YOUR INSTRUCTIONS: Each line from the one containing "The image size is (835, 504)." through the last line of the entries below is to be transcribed exactly. Nothing else belongs in the reply.

(Dataset entries)
######
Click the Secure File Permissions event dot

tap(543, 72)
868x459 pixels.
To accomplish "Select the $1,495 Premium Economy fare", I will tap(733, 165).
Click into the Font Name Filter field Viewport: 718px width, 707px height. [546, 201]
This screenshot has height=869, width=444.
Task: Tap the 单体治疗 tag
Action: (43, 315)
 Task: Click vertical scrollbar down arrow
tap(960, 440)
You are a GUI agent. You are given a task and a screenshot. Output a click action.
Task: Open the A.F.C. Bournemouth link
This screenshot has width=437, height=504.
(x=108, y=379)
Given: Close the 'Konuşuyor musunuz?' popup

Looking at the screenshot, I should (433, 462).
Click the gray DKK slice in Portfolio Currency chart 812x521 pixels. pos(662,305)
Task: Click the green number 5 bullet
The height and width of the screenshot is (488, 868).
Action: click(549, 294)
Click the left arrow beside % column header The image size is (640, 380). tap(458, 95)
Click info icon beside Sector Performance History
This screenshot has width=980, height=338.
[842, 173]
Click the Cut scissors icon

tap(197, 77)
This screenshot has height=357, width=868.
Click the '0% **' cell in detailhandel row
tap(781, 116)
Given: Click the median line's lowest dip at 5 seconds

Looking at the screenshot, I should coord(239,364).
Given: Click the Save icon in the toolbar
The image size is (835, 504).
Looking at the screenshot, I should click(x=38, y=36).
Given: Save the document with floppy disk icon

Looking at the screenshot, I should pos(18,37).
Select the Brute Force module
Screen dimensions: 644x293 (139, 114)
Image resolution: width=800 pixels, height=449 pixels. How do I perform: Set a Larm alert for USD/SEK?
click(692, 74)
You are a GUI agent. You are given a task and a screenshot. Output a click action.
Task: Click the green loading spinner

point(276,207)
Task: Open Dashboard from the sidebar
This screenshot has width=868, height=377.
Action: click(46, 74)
######
TASK RESPONSE:
The image size is (835, 504).
Looking at the screenshot, I should click(x=38, y=36).
Given: Save the document with floppy disk icon

Looking at the screenshot, I should pos(18,37).
Select the Brute Force module
Screen dimensions: 644x293 (139, 114)
Image resolution: width=800 pixels, height=449 pixels. How do I perform: Set a Larm alert for USD/SEK?
click(692, 74)
You are a GUI agent. You are given a task and a screenshot. Output a click action.
Task: Click the green loading spinner

point(276,207)
Task: Open Dashboard from the sidebar
This screenshot has width=868, height=377.
Action: click(46, 74)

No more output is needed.